TEXT SHOWN:
☆ ☆ ☆ ☆

LEE prepares equity-minded civic leaders to tackle systems-level structures to dismantle deep-seated injustices. Here, we’ll define systems change, and explore a useful framework for analyzing and targeting policies and actions towards a system.
The dual pandemics of systemic racism and COVID-19 have demonstrated the need for us to tackle systems-level structures to dismantle deep-seated injustices. But by their nature, systems are hard to see – they are the “water” that we are all swimming in. The fact that systems are hard to see makes them harder to influence.
Thankfully, there are tools that can help us see these systems. In The Water of Systems Change, the authors outline key conditions, or parts, of systems that together maintain social problems and inequities. Civic leaders can use these ideas to guide reflection on how their policy activities can target different parts of a given system.
Six Conditions of Systems Change
The graphic below outlines the relationship between the six conditions of systems change:
(Source: FSG, The Water of Systems Change)
Below are descriptions of each of these six conditions, as well as examples of each related to the problem of access to high-quality, culturally responsive and sustaining curricula.
Structural Change (These conditions are explicit and highly visible)
- Policies: Rules, regulations, and priorities
- For example, districts’ procurement rules may require schools to select from curricular materials that have not been vetted for cultural responsiveness.
- Practices: Organizational and individual activities that impact an issue
- For example, teacher preparation programs may not adequately prepare educators to design or modify instructional materials to be culturally responsive
- Resource Flows: The ways money, people, and information are distributed
- For example, funding disparities leave some schools without budgets to invest in high-quality, culturally responsive curricular materials such as diverse texts
Relational Change (These conditions are semi-explicit; it may take some digging for them to be visible)
- Relationships & Connections: The nature and quality of the connections between different actors in the system
- For example, educators may not seek families’ input on how the curriculum can better reflect issues that are important to them and their communities
- Power Dynamics: Which organizations and actors hold positional and decision-making power and influence
- For example, district officials make decisions about curricula without giving students an opportunity to share input
Transformative Change (These conditions are implicit and the hardest for us to see and address)

☆ ☆ ☆ ☆

DATA:

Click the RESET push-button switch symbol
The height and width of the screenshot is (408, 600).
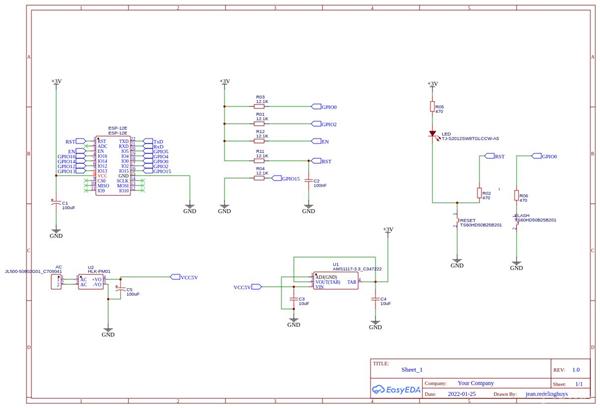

☆ ☆ ☆ ☆

QUESTIONS TO ANSWER:
(1) According to the systems change text, why are systems hard to influence? Answer in one to three sentences.
(2) In the systems change text, how visible are the conditions grouped under relational change?
(3) Continue the systems change text from its last line.

RESPONSE LIST:
(1) Systems are hard to influence because they are hard to see. They are the "water" that everyone is swimming in, and that invisibility makes them harder to influence.

(2) They are semi-explicit, so it may take some digging for them to be visible.

(3)
- Mental Models: Deeply held beliefs, assumptions, and biases that influence individuals’ actions
- For example, educator beliefs that making curriculum culturally responsive means decreasing its rigor)
Often, civic leaders may tend to focus on structural conditions when addressing inequitable systems. These efforts are critical, as policies, practices, and resource flows have profound impacts on students, families, and communities. Sustainable change also requires shifts in the other, less explicit conditions, including the relationships between actors and actors’ deeply held beliefs.
Many of us have experienced situations where a well-designed policy or program’s implementation was negatively impacted by a lack of trust between service providers and community members. Likewise, we have seen cases where shifts in individual and community beliefs drive meaningful changes in policies and practices.
Equity-minded civic leaders must focus on all the conditions of the system in which they work to achieve transformative change.
To learn more, check out the full article, The Water of Systems Change, from FSG. To learn more about the collective impact approach to systems change, check out resources from the Stanford Social Innovation Review’s Essentials of Social Innovation collection.
Reflections
- What are some problems in your community that might require that you target different components of a system?
- How might this framework help you to build a deeper systems-level understanding of a problem you are working to solve?
- What components of the system do you tend to focus on in your work?
- Are there components you would like to focus on more?